A run of items:
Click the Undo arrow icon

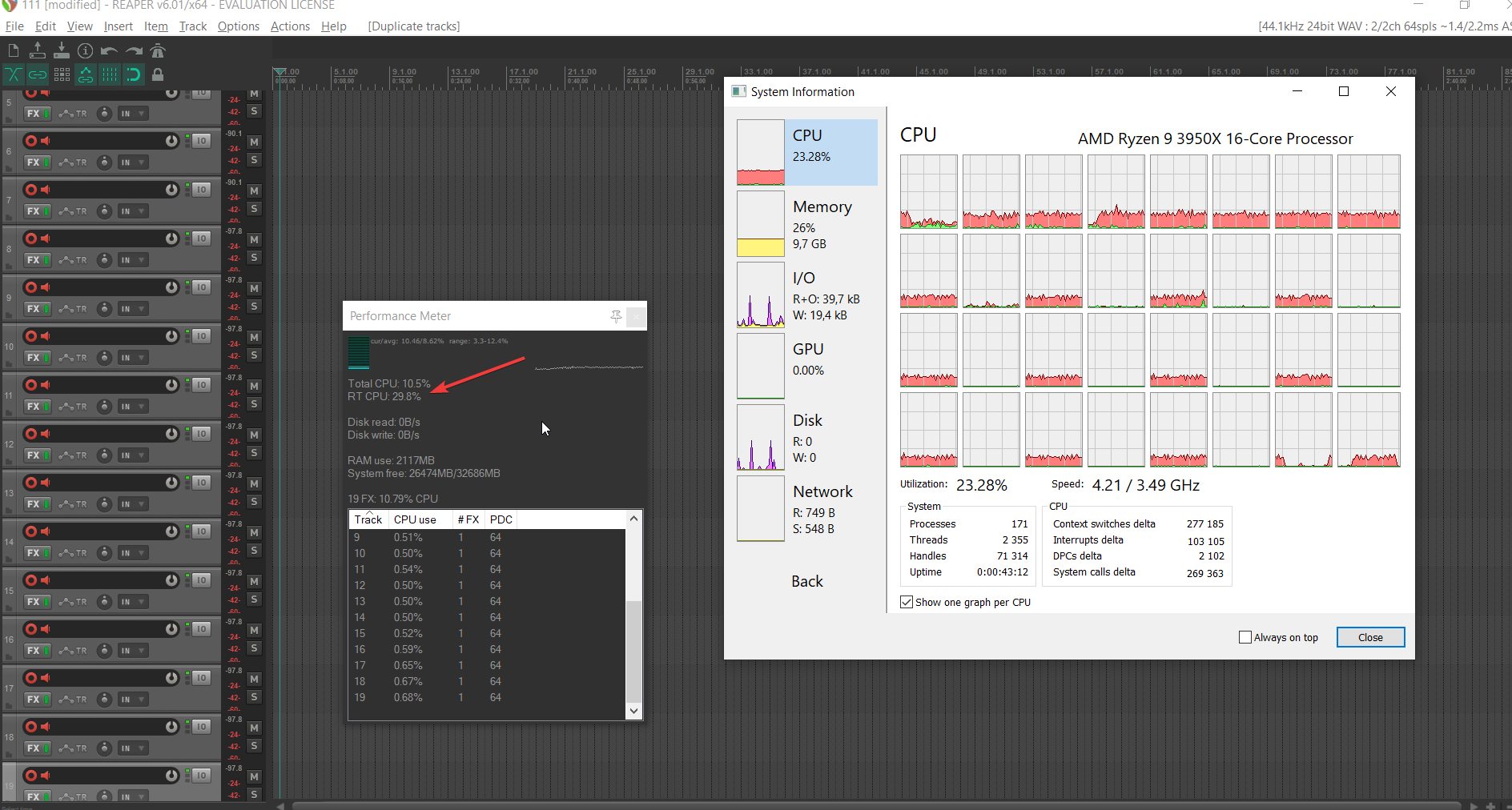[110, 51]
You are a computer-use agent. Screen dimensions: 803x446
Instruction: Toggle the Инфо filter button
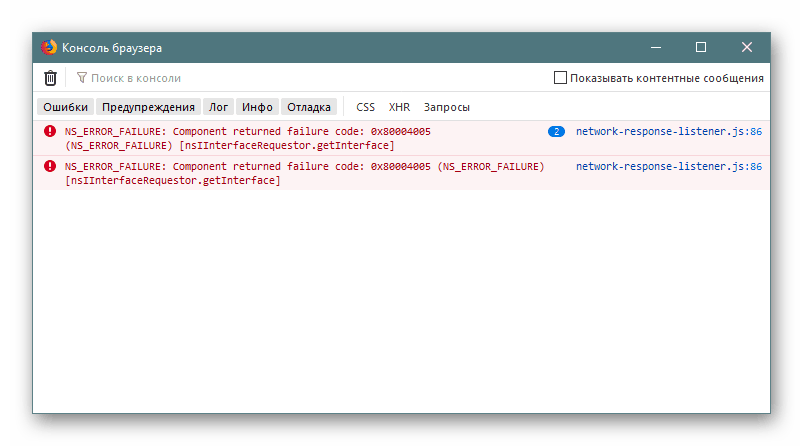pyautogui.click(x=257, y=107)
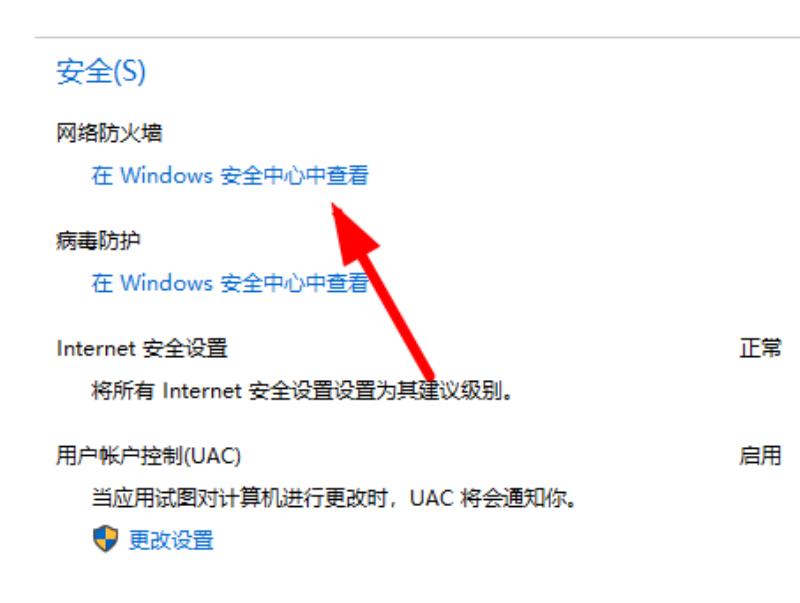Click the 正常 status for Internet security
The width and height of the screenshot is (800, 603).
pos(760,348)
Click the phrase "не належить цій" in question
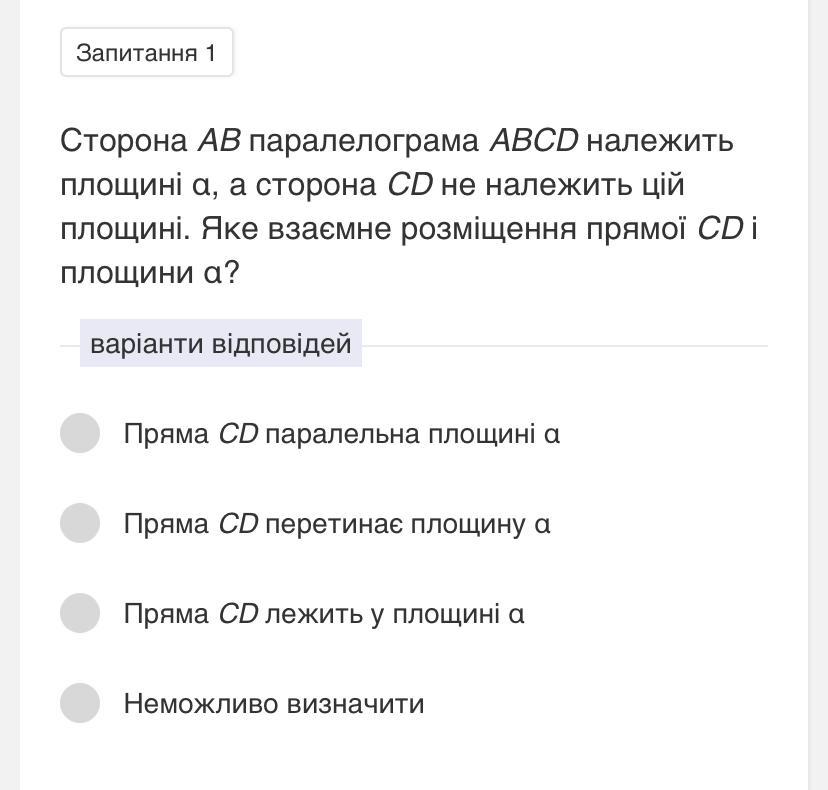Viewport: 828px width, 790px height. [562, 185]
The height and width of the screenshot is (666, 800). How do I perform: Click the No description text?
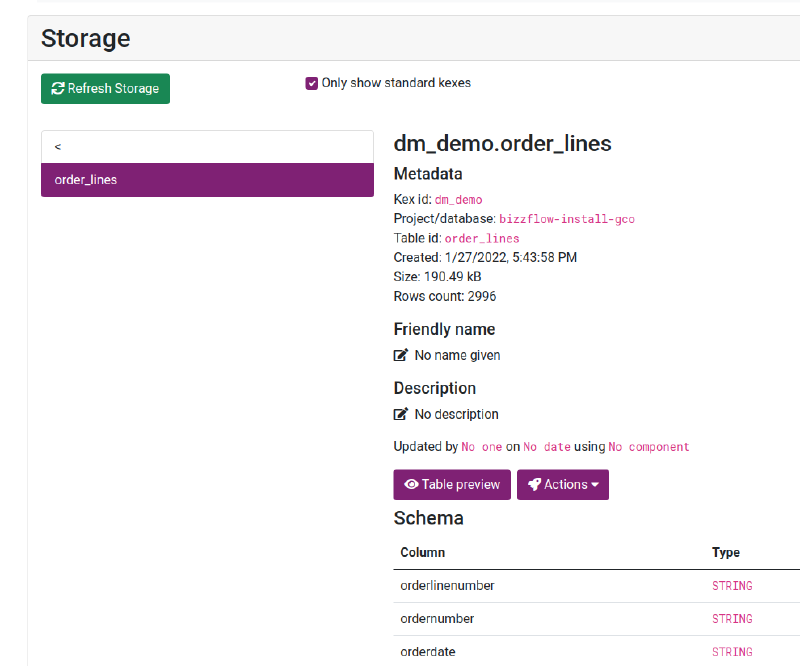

GIVEN TASK ▸
Lay out the lines of the items above as a Markdown table with the columns Row and Line, numbering each row and skipping blank lines. Leave the pictures out of the answer.

FULL RESPONSE ▸
| Row | Line |
|---|---|
| 1 | Click the Undo arrow icon |
| 2 | [110, 51] |
| 3 | You are a computer-use agent. Screen dimensions: 803x446 |
| 4 | Instruction: Toggle the Инфо filter button |
| 5 | pyautogui.click(x=257, y=107) |
| 6 | Click the 正常 status for Internet security |
| 7 | The width and height of the screenshot is (800, 603). |
| 8 | pos(760,348) |
| 9 | Click the phrase "не належить цій" in question |
| 10 | Viewport: 828px width, 790px height. [562, 185] |
| 11 | The height and width of the screenshot is (666, 800). How do I perform: Click the No description text? |